E mentre naturalmente riprendo familiarità con gesti con i quali non ho dimestichezza da un po’, c’incamminiamo insieme verso l’ingresso dell’hub. Ci aspettano la registrazione dai volontari, il colloquio con il medico e una breve attesa prima che arrivi il “nostro” turno.

 

«Sono il Presidente dell’Associazione di volontariato Avulss e faccio parte anche de Gli Amici dell’Ospedale.» racconta Mariella, sistemando la borsa blu in tono con il cappotto e il foulard a pois, sulle ginocchia. «Fino a quando è stato possibile sono stata in medicina specialistica riabilitativa e in radioterapia. Poi a Cremona Solidale per le tombolate del martedì. Una vita così, d’altronde vivo sola e se vivessi solo di ricordi non avrei più uno scopo. Invece donare un po’ del mio tempo agli altri mi rasserena. E guarda che fare volontariato non significa solo rivolgersi ai pazienti in degenza in ospedale, significa creare prima di tutto un gruppo di persone affiatate. Siamo come le radici delle piante che assorbono l’acqua del terreno e servono da ancoraggio con la terra».

 

Gli occhi di Mariella si muovono veloci, sono curiosi. E sebbene quegli occhi abbiano conosciuto da vicino la tempesta, la paura che fa il mare quando è agitato, non hanno perso nemmeno un briciolo della loro vivacità.

 

“Ho iniziato a lavorare tardi, a trentasette anni, è successo quando mio marito ha avuto un infarto. Dopo una ricaduta, purtroppo, non ce l’ha fatta. Era il 1984 e avevo due figli da crescere di 13 e 14 anni.” il tono della voce ora si fa incerto. “Quei due ragazzi sono la mia fortuna, i miei tesori, siamo unitissimi. Fino alla morte di mio marito io facevo la mamma, la donna di casa e mi dava una gran soddisfazione. Non ho mai trovato svilente dedicarmi alla famiglia, anzi, avevo la sensazione d’esserne il collante. Ma a quel punto, avevo bisogno di lavorare. Ricordo che c’era una selezione in Comune a Cremona, ho partecipato al concorso pubblico per impiegata d’ordine ed è andato bene. Poco dopo ho iniziato ad occuparmi della gestione del personale, seguivo le selezioni e i concorsi come segretaria verbalizzante”. Un lavoro che nel tempo si è rivelato qualcosa di più profondo. “Cercavo di capire chi aveva davvero necessità di lavorare. Ricordo di giovani che sembravano spavaldi al limite del fastidioso ma avevano una storia difficile e andavano seguiti, aiutati.

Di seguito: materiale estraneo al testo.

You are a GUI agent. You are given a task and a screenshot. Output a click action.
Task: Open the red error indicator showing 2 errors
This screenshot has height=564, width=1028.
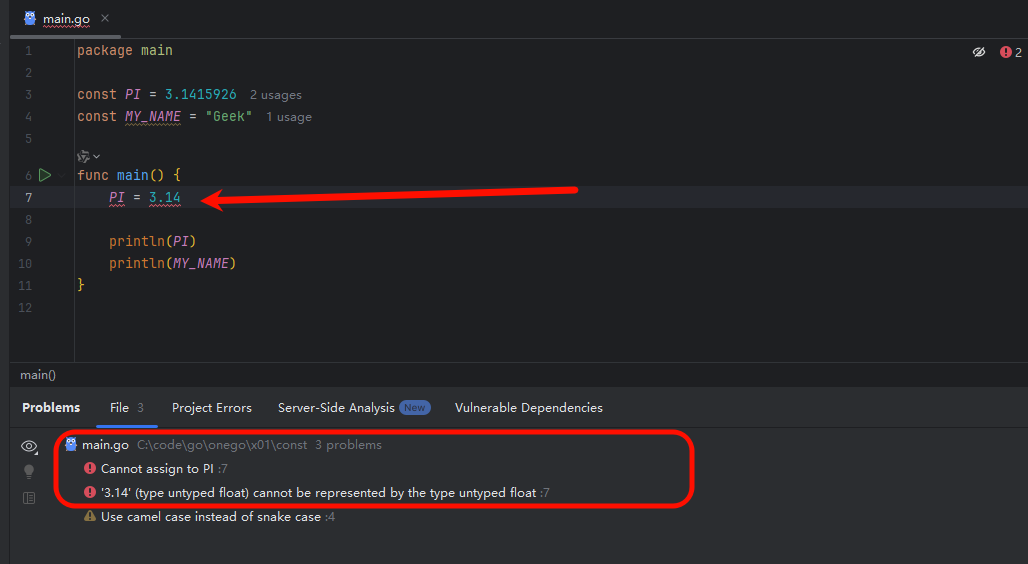(x=1010, y=52)
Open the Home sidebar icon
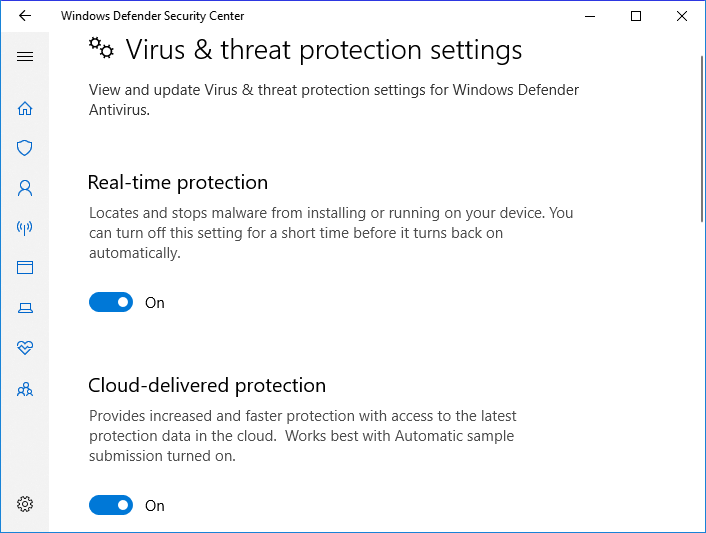Image resolution: width=706 pixels, height=533 pixels. tap(25, 108)
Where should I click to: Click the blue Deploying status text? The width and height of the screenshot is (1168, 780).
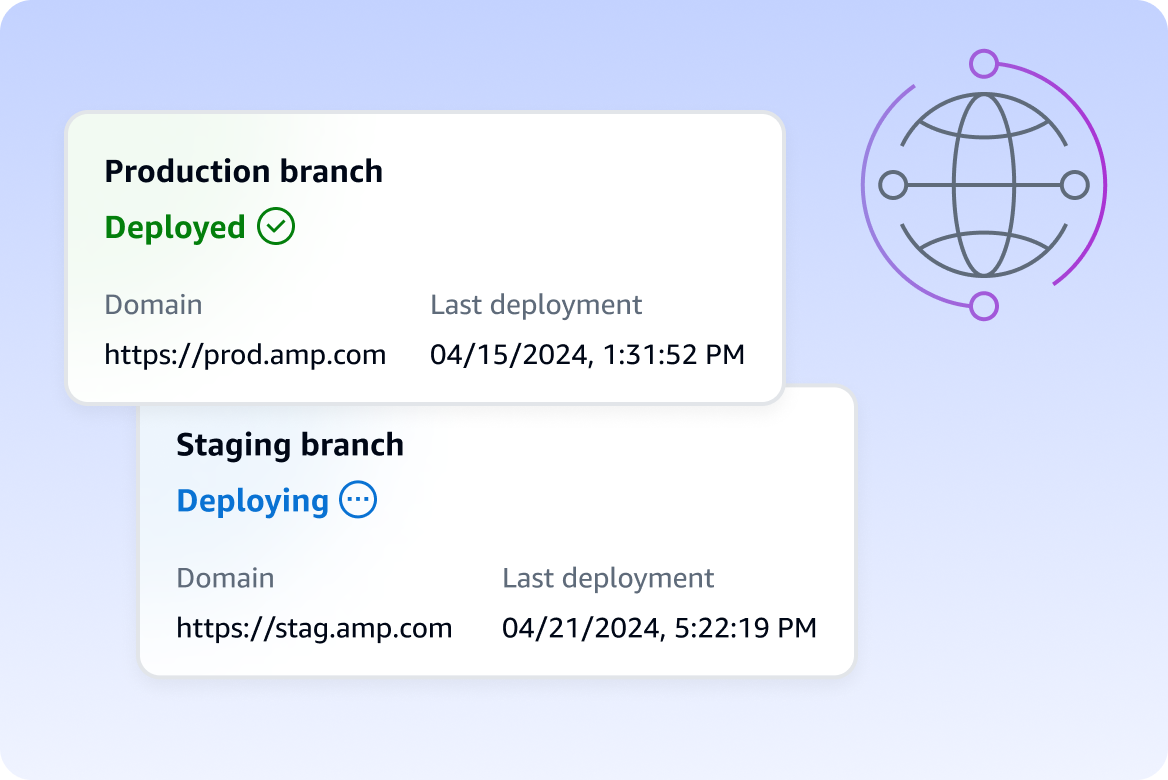point(252,501)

Capiti”.

Il volontario chiama il numero 78. È il nostro turno.

 

«Vieni con me?» mi chiede Mariella.
«Certo che sì».

 

Prima di entrare nel box numero 3, mi affida la borsetta e il suo elegantissimo cappotto blu dal quale spunta la spilla di Avulss. Resto lì, fuori dal box, quasi ad accertarmi che tutto vada per il verso giusto. Come se Mariella non fosse una persona incontrata solo dieci minuti prima, per caso, fuori dall’hub. Ma qualcuno di caro di cui prendersi cura.

 

«Si è portata anche la fotografa?» scherzano le infermiere vedendo la macchina fotografica che tengo al collo.

 

Mentre aspettiamo il tempo necessario per accettarci che non compaiano effetti collaterali post-vaccino, torniamo a parlare dei miei otto anni, quelli spesi credendo che stringere un’altra mano avrebbe tolto qualcosa a qualcuno.

 

«Chi hai amato tanto non se ne va…» sorride Mariella. E io, a questo punto, non so se stiamo parlando di me o di lei. «Quel vuoto resta, nessuno potrà mai riempirlo, te lo porti dietro, dentro, ovunque andrai. Non è vero che il tempo cura le ferite, non rimargina nulla, non trasforma le cose. Il tempo non è un prestigiatore. Lo so quant’è difficile ma hai due strade davanti a te: puoi scegliere di chiuderti per paura di soffrire ancora oppure accettare il dolore come parte integrante del viaggio. Stringere un’altra mano non toglie niente alla mano che non puoi più tenere stretta, né proverai le stesse cose, facendolo. Ne proverai altre, diverse. Perché forse non lo sai ma dentro di noi lo spazio per l’amore è infinito».